Desespero, preguiça, incompetência ou limitação?

Após a decepcionante derrota no Mineirão para o Botafogo, por 2 a 0, o Cruzeiro precisa sacudir a poeira e se remontar rapidamente. E parte da estratégia para levantar a cabeça, deixar esse revés no passado e não se deixar abater, passa por compreender as razões do péssimo resultado. Afinal, o alvinegro carioca está longe de ser um grande time e, mesmo assim, soube neutralizar muito bem as principais armas celestes. Lendo crônicas sobre o jogo em diversos portais, encontrei quatro razões apontadas para o insucesso. Desespero, preguiça, incompetência e limitação. Será que faz sentido?

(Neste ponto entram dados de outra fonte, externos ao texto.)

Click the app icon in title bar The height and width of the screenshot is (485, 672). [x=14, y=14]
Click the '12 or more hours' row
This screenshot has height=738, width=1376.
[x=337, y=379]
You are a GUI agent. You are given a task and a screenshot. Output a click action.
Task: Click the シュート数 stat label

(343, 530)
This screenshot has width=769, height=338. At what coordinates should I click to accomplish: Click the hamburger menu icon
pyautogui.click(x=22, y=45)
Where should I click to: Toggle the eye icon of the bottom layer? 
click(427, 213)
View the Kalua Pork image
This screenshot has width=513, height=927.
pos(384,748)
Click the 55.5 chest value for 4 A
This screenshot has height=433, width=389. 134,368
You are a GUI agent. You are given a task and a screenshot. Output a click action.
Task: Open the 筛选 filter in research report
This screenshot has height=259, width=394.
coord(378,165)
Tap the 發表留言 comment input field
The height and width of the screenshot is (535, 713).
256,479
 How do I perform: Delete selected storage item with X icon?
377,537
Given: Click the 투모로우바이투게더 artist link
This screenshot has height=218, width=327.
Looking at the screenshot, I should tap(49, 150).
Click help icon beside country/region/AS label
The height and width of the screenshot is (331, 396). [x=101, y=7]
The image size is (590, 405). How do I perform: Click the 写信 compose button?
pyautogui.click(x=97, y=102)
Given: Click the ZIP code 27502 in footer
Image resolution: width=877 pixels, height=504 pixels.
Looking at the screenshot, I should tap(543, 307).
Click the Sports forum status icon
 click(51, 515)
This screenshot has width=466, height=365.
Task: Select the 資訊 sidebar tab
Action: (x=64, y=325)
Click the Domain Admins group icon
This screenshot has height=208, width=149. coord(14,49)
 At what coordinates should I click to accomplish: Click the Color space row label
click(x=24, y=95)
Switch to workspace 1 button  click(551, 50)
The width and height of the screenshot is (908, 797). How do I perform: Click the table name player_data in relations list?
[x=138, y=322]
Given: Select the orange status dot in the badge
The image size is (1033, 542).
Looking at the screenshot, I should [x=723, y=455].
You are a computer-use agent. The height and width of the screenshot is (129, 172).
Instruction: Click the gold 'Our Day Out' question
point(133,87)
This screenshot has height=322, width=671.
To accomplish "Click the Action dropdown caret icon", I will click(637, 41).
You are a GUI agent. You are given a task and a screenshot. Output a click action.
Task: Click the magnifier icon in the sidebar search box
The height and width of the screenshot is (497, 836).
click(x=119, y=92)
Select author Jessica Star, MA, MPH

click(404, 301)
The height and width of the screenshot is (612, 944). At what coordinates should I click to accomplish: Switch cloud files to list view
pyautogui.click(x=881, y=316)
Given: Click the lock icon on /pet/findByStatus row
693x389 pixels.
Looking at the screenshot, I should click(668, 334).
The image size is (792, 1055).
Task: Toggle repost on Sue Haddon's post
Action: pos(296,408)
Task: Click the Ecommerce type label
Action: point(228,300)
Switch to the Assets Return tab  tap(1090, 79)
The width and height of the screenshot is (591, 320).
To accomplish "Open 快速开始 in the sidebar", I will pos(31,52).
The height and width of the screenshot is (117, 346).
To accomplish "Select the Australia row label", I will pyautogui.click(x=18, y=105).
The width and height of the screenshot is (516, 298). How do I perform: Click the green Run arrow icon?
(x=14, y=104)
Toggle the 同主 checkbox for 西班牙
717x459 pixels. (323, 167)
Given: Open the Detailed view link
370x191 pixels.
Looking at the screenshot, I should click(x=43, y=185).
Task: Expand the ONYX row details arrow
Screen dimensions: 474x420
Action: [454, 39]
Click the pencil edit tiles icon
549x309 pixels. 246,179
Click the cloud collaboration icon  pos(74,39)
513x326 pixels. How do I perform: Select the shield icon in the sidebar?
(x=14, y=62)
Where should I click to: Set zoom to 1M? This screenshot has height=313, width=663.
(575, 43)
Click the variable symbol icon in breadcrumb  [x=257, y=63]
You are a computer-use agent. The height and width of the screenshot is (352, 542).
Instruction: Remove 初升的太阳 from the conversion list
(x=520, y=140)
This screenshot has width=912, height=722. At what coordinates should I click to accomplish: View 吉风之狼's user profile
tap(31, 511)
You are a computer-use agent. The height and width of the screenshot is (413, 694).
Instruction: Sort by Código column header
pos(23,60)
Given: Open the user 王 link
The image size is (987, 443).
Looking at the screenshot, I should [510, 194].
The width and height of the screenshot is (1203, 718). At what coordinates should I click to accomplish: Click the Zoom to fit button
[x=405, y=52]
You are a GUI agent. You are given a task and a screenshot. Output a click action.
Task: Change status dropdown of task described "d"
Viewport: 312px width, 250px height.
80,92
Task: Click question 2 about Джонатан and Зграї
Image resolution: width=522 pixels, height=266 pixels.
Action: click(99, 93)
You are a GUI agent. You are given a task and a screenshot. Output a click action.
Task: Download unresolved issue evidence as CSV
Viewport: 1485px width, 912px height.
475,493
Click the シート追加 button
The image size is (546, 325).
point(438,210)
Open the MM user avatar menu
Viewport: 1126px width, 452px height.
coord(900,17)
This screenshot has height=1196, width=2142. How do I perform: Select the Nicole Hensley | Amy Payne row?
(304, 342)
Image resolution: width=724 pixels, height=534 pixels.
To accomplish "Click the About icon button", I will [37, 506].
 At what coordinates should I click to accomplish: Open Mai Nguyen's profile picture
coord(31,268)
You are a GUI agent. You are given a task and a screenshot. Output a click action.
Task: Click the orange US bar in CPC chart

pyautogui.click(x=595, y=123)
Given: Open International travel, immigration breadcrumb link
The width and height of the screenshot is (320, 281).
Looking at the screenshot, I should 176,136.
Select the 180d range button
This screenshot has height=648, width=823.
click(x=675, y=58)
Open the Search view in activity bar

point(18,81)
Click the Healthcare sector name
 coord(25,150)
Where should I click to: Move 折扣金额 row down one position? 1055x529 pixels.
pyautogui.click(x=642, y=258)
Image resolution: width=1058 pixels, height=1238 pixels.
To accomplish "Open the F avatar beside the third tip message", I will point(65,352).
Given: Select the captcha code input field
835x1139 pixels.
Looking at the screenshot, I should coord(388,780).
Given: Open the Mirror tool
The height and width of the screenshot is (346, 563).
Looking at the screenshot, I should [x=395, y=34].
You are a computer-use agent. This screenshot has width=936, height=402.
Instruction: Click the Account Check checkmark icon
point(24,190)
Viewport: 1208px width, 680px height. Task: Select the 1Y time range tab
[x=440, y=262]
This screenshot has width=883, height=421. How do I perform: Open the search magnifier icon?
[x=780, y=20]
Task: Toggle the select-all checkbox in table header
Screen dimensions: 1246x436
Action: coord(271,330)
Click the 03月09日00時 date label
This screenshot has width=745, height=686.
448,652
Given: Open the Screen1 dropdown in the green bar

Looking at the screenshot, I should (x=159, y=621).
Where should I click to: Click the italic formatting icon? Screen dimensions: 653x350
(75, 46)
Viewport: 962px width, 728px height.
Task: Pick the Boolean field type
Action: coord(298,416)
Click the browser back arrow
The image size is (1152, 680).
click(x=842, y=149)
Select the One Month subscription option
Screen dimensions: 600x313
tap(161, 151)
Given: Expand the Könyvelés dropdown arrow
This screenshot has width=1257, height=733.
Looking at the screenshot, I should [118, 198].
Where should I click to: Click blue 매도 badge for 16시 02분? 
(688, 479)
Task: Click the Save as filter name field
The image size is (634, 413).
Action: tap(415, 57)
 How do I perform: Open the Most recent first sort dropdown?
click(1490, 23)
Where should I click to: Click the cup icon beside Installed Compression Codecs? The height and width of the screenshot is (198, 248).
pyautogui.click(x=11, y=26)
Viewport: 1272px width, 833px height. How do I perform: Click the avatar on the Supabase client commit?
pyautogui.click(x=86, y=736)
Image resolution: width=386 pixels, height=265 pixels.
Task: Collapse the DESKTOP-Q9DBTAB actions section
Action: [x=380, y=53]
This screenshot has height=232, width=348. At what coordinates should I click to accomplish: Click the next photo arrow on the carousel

Antes de mais nada, resumir uma derrota a um único fator normalmente já está errado. O futebol é um esporte extremamente complexo e não pode ser tratado de forma tão rasa e superficial. O Cruzeiro vinha em um bom momento, com crescente em desempenho e resultados. O time não tinha novos desfalques a considerar e a torcida se fez presente em um número razoável. Todo o cenário era propício para o triunfo, os ingredientes estavam disponíveis e dispostos. Então porque a receita não deu certo? Simples. Porque futebol não tem receita.

Quando falam em desespero da equipe, isso contrastaria imediatamente com outra hipótese citada, a preguiça. O time entrou para jogar uma partida normal, não vi indícios de alterações comportamentais para nenhum dos dois lados. Desespero, só no final da partida, quando a derrota já era realidade e a irritação com a arbitragem tinha superado todos os limites. A hipótese da limitação, seja ela técnica ou física, tem um pouco mais de credibilidade. O nosso time não é nenhuma máquina (nenhum brasileiro é) que vai vencer o jogo quando quiser. E emplacar sequências invictas são raridade em um torneio tão equilibrado.

Mas sejamos razoáveis: o plantel do Botafogo não é mais limitado que o nosso? Obviamente que sim. A questão é que o time da estrela solitária veio para o jogo sem responsabilidade, buscando contra-ataques e se fechando muito bem. Times limitados quando precisam se abrir e tentar o gol desesperadamente, tomam vareio. Isso é uma verdade imutável do nosso esporte tão querido (aquele 5 a 2 que aplicamos no mesmo Botafogo é a prova cabal). E tudo o que foi dito remete a apenas uma realidade: a incompetência parou no Mineirão e tomou conta dos homens de azul. Com exceção de Rafael, sem culpa nos gols e que conseguiu uma grande defesa em chute de Neílton, todos os jogadores erraram em demasia. E a derrota foi justa.

O juiz era péssimo, não tinha critério e tudo mais. Mas suas decisões não influenciaram no resultado da partida. O gol mal anulado de Ábila, nos instantes finais, não mudaria a pontuação efetivamente. E era um lance complicado, pois Lucas (nem vou me estender, merece um texto à parte) que estava impedido tentou ir na bola. Pelo ângulo do bandeira era impossível discernir quem tocou a pelota para as redes. Resumo da ópera: perdemos pelas falhas de comunicação e posicionamento dos defensores, somadas à inoperância dos homens de frente. Sem Arrascaeta e Àbila, é difícil pensar em vitória contra o São Paulo, no Morumbi. O que faz o clássico do próximo domingo ser um jogo de vida ou morte. E quando temos jogos decisivos contra o time de Vespasiano, seis sabem muito bem o que  pode acontecer.